- [WHAT THE TASK ASKS] Throughout the entries below, report every line where "link" is found.
===== TASK DATA =====
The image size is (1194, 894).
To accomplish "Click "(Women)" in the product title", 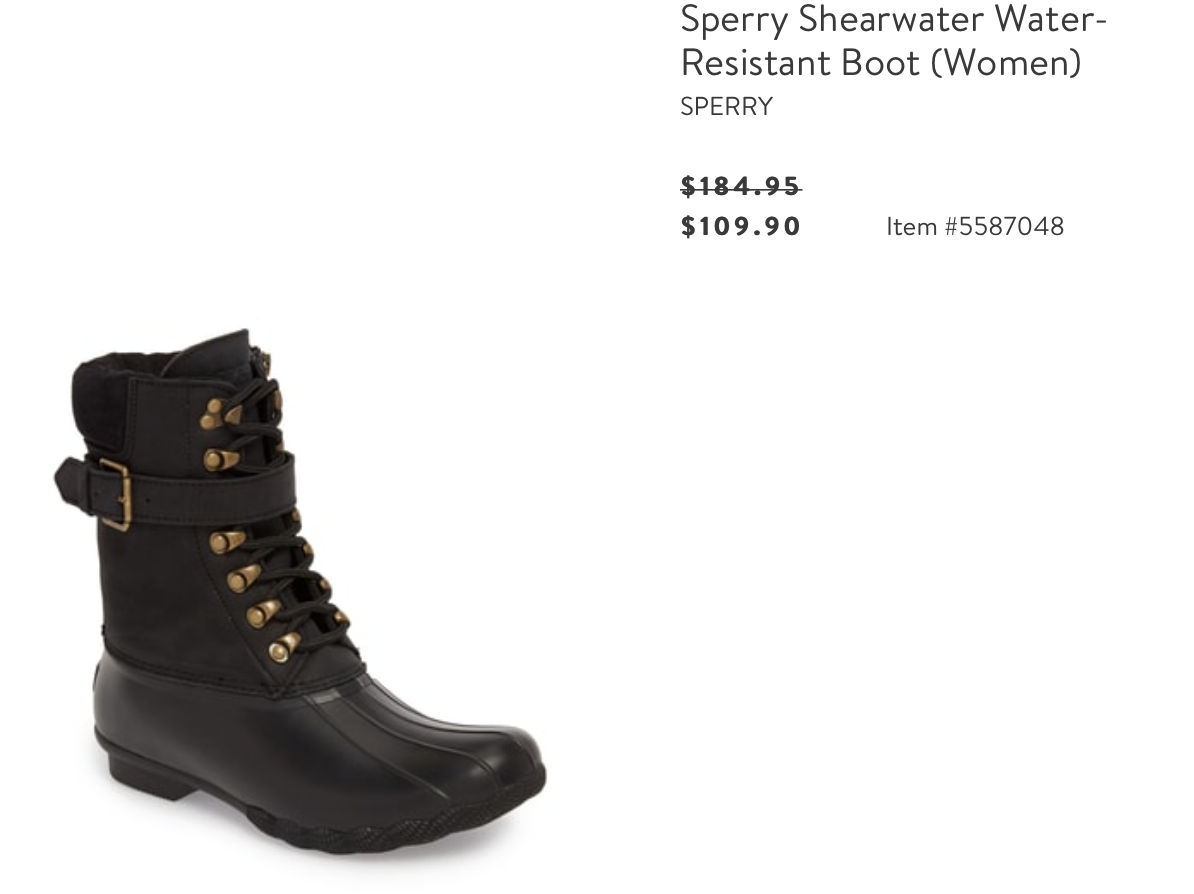I will click(x=1005, y=62).
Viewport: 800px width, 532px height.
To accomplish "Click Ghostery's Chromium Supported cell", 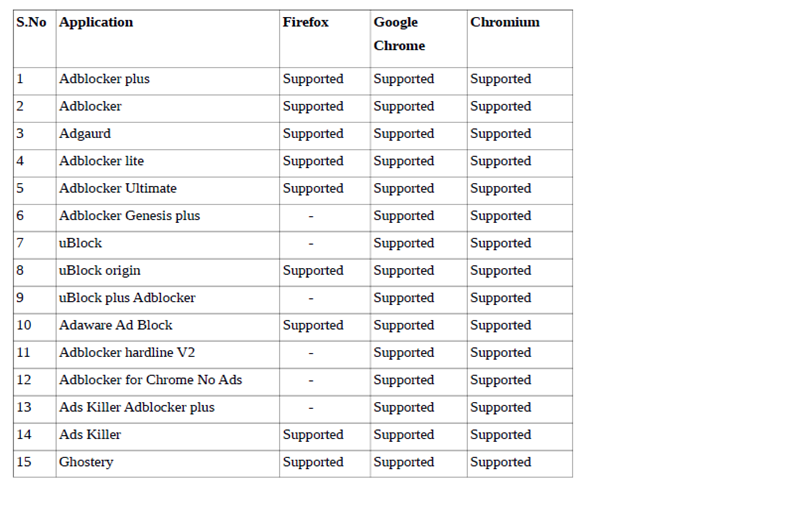I will [500, 462].
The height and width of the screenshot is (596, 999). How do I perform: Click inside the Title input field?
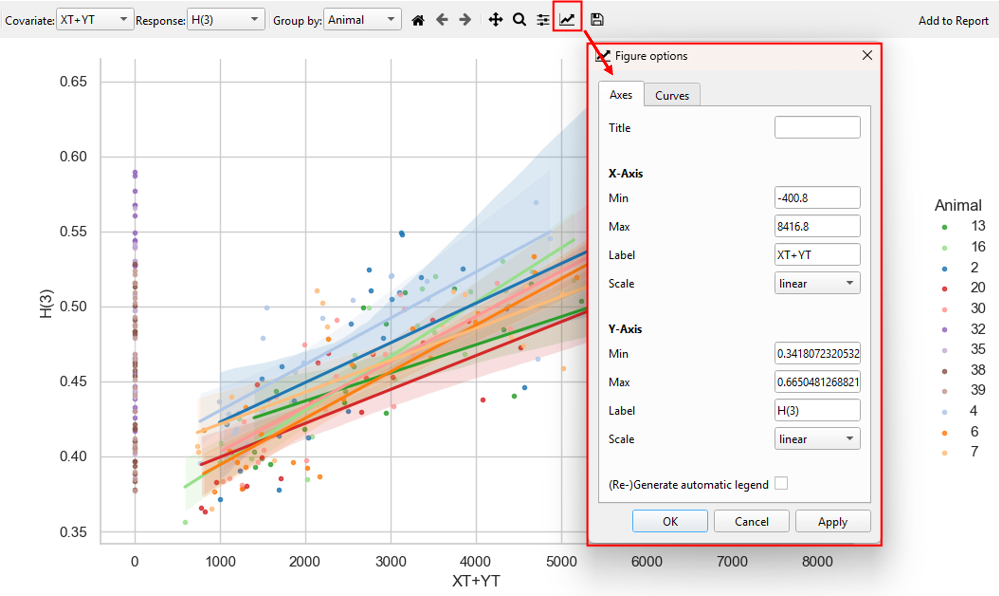coord(816,126)
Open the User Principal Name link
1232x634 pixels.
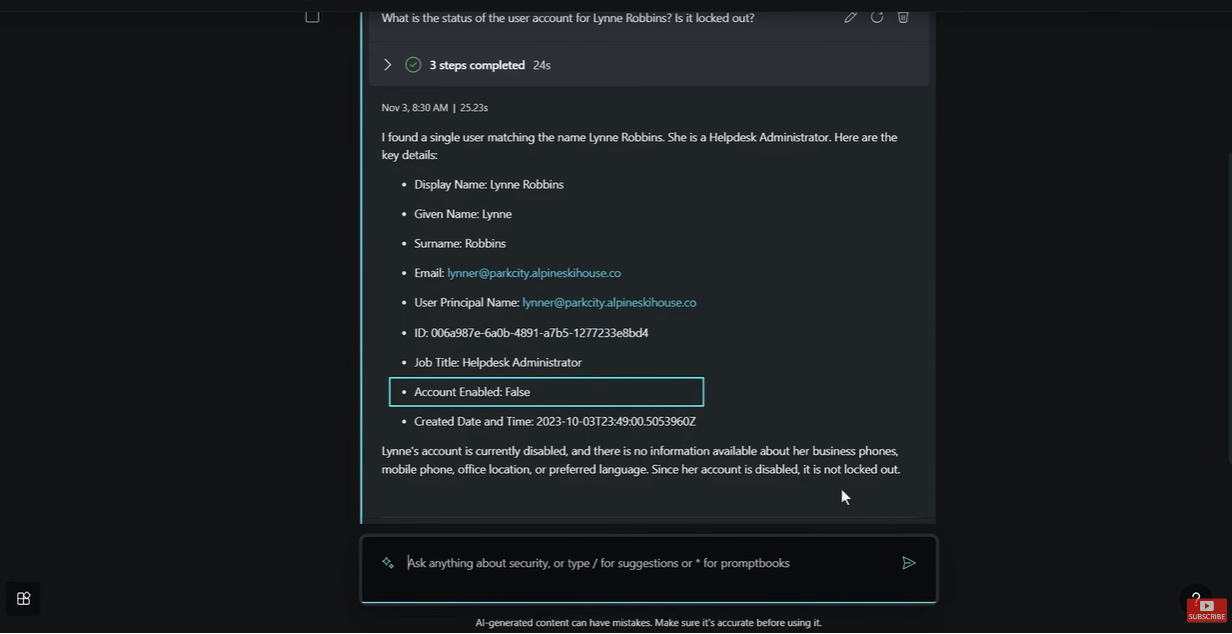tap(609, 302)
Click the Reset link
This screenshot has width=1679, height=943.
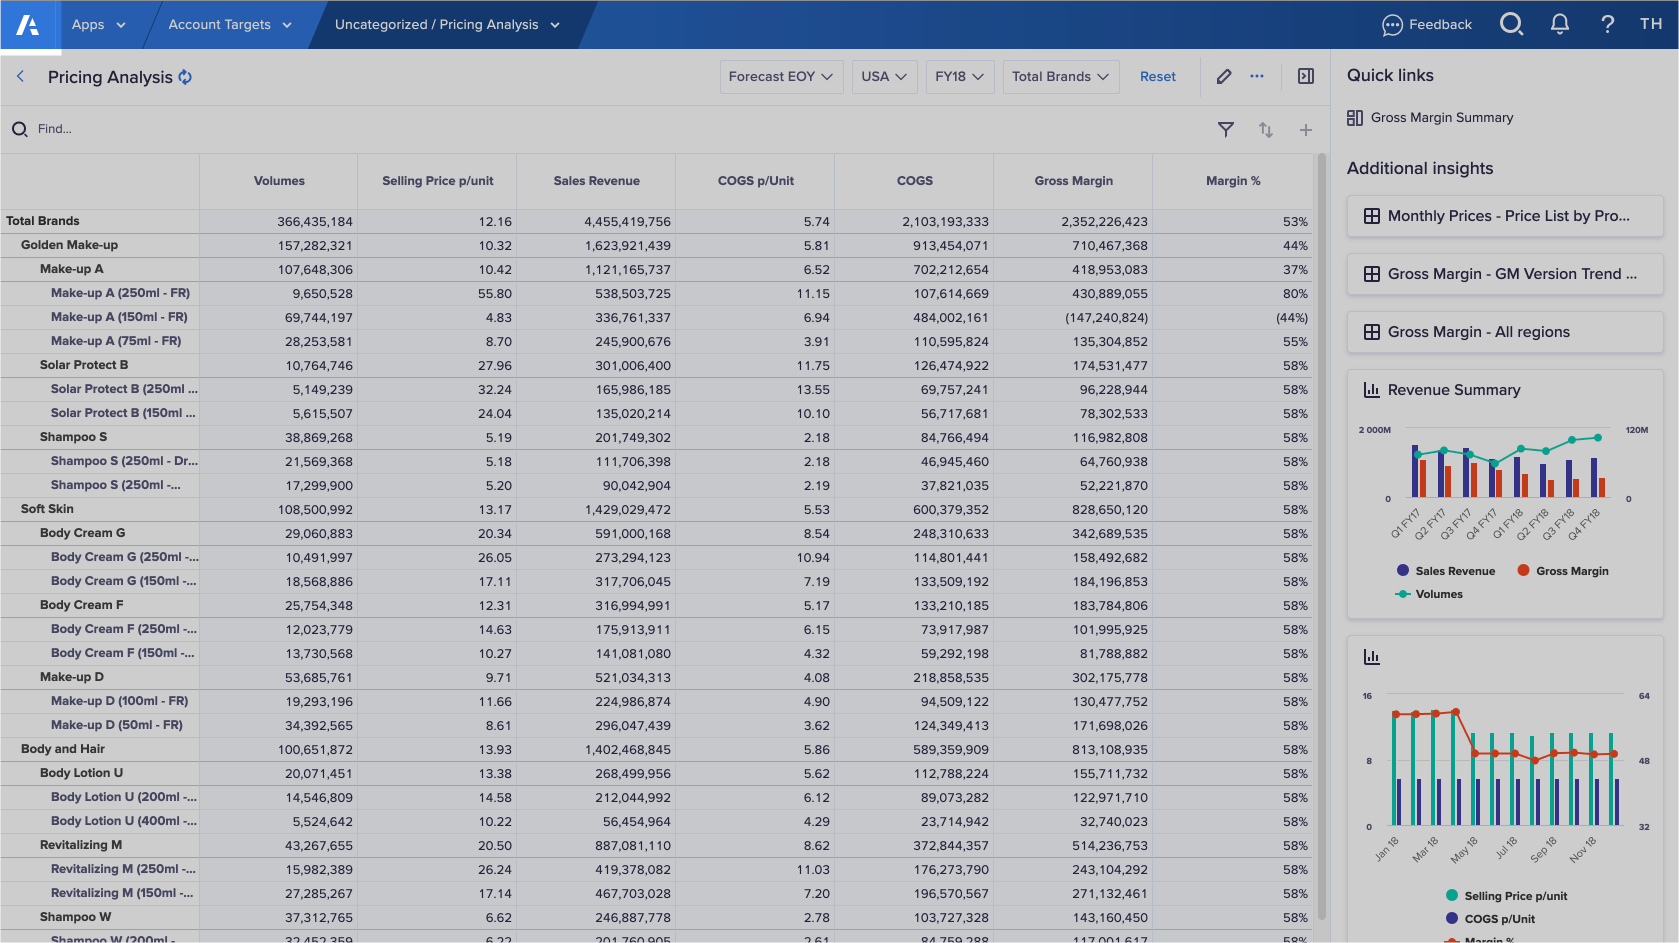point(1157,77)
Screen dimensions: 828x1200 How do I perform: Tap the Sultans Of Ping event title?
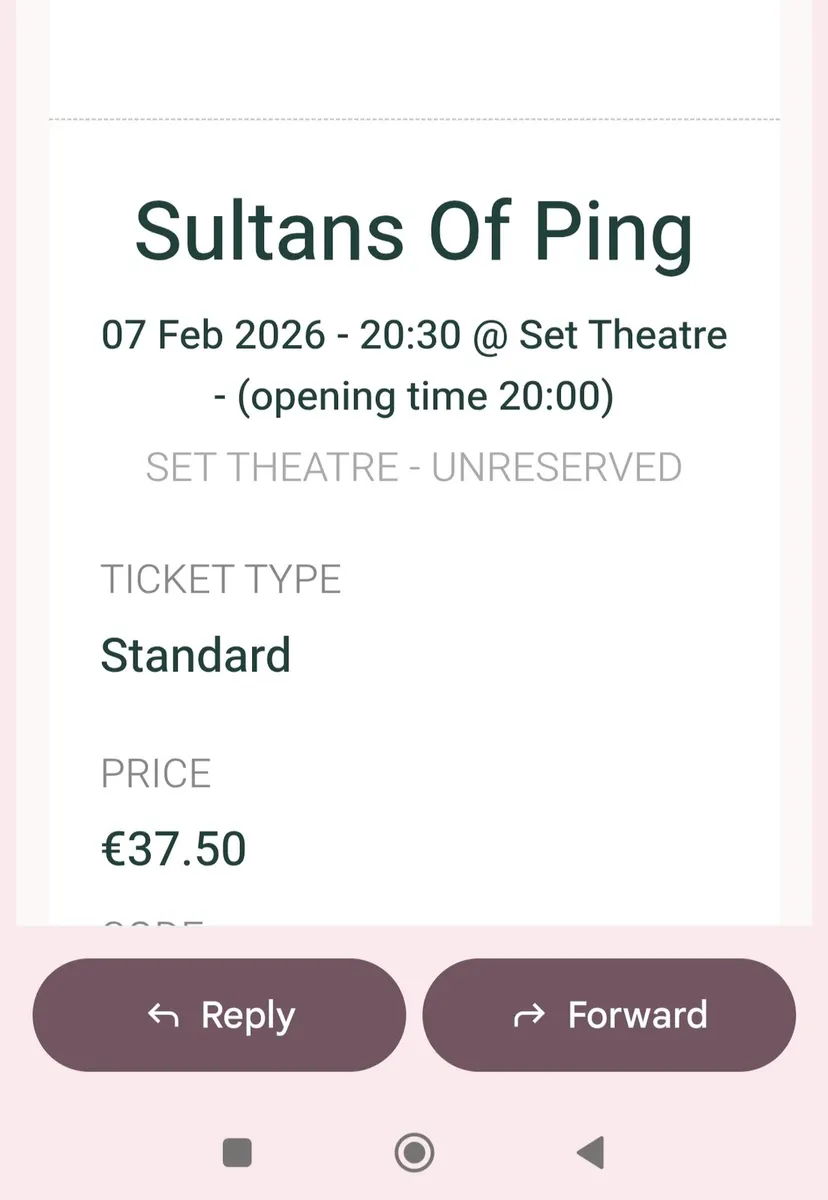414,230
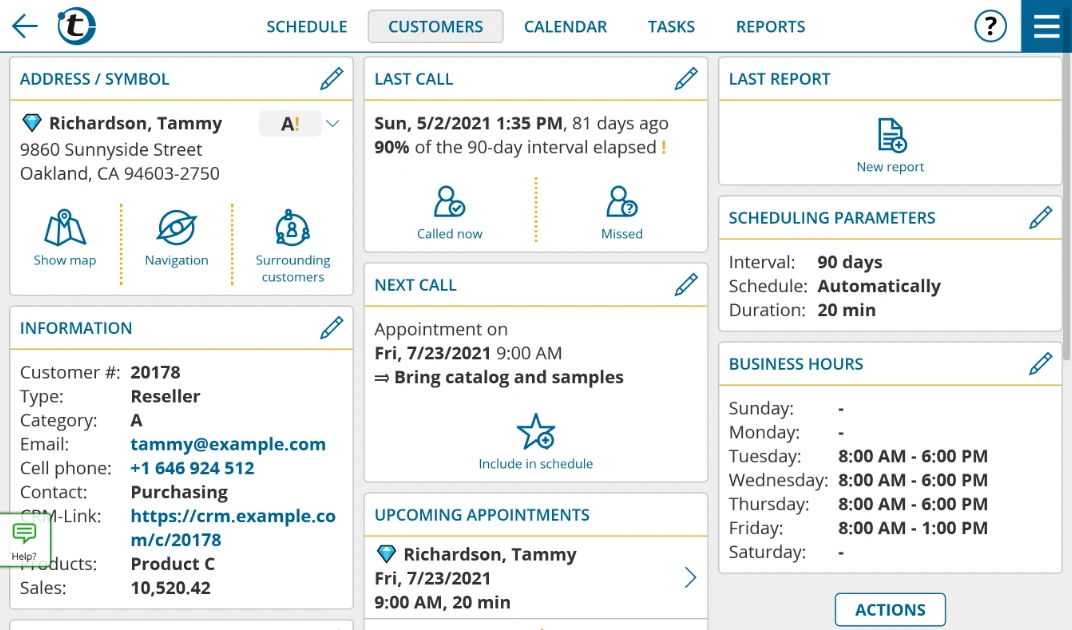Edit the Business Hours section

click(x=1040, y=364)
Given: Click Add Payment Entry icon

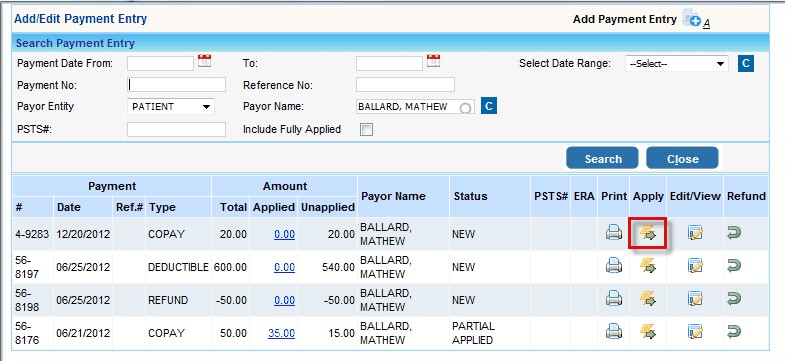Looking at the screenshot, I should (x=691, y=18).
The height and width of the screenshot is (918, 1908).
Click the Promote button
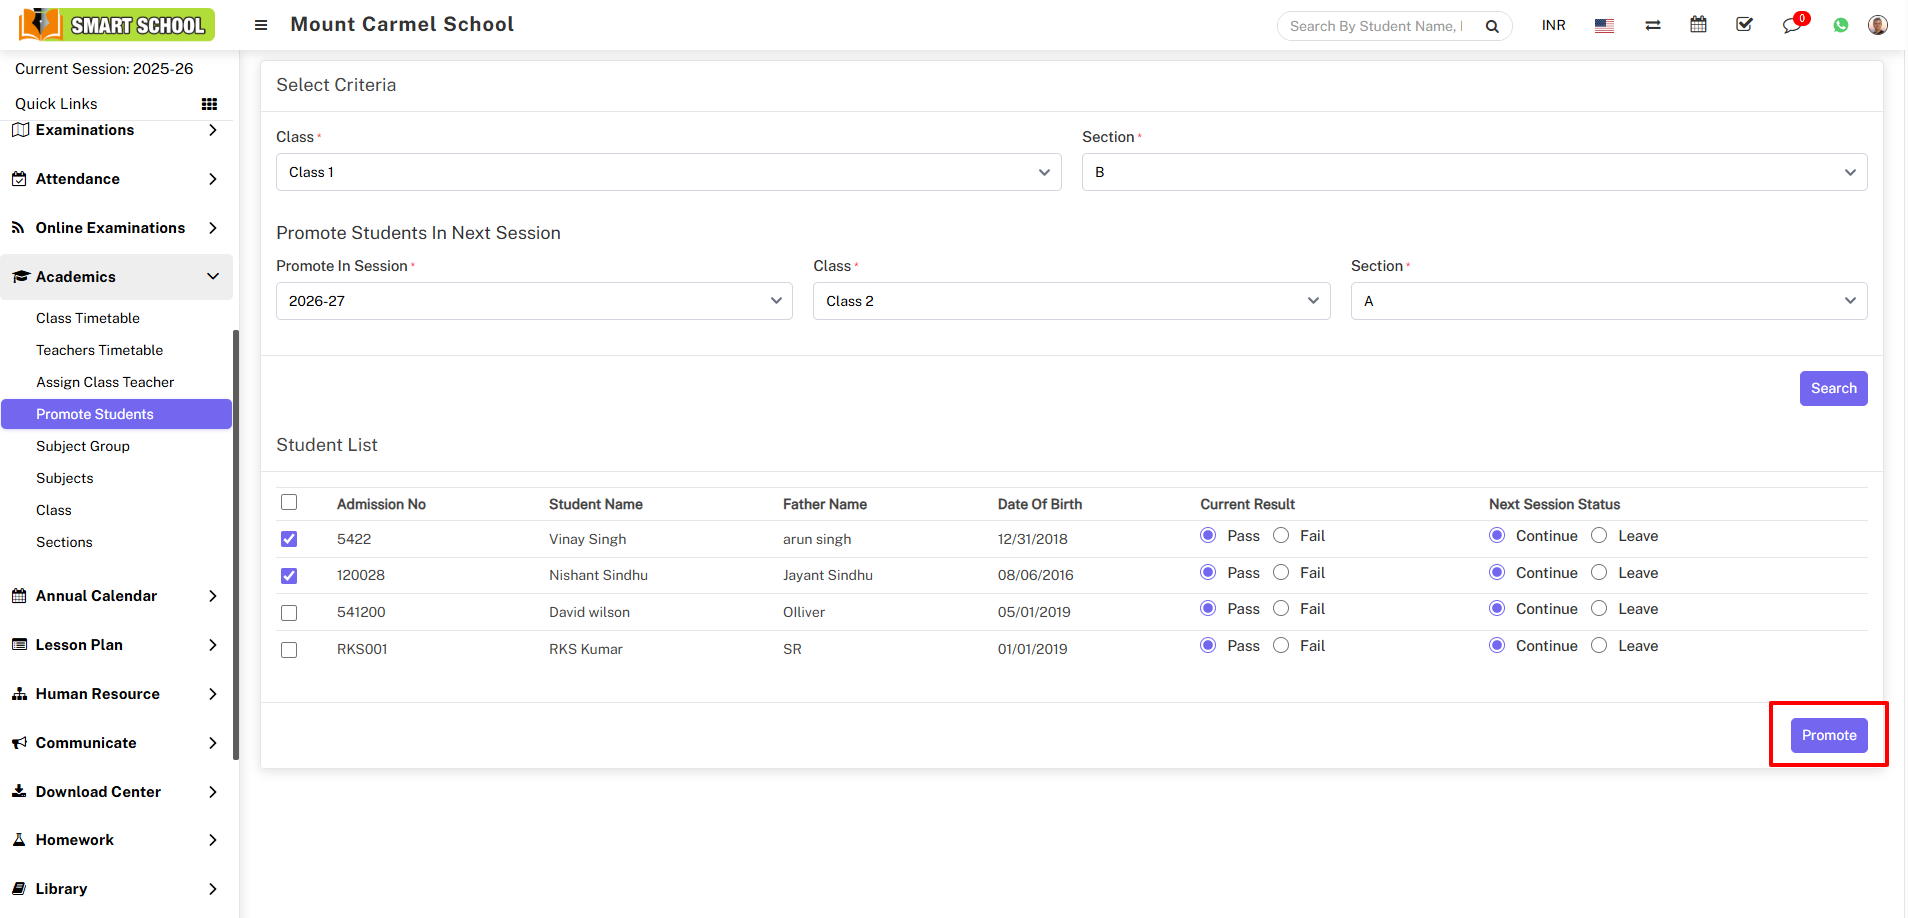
=====
- [ANSWER FOR THE TASK]
Open the User Principal Name link
Click the Reset link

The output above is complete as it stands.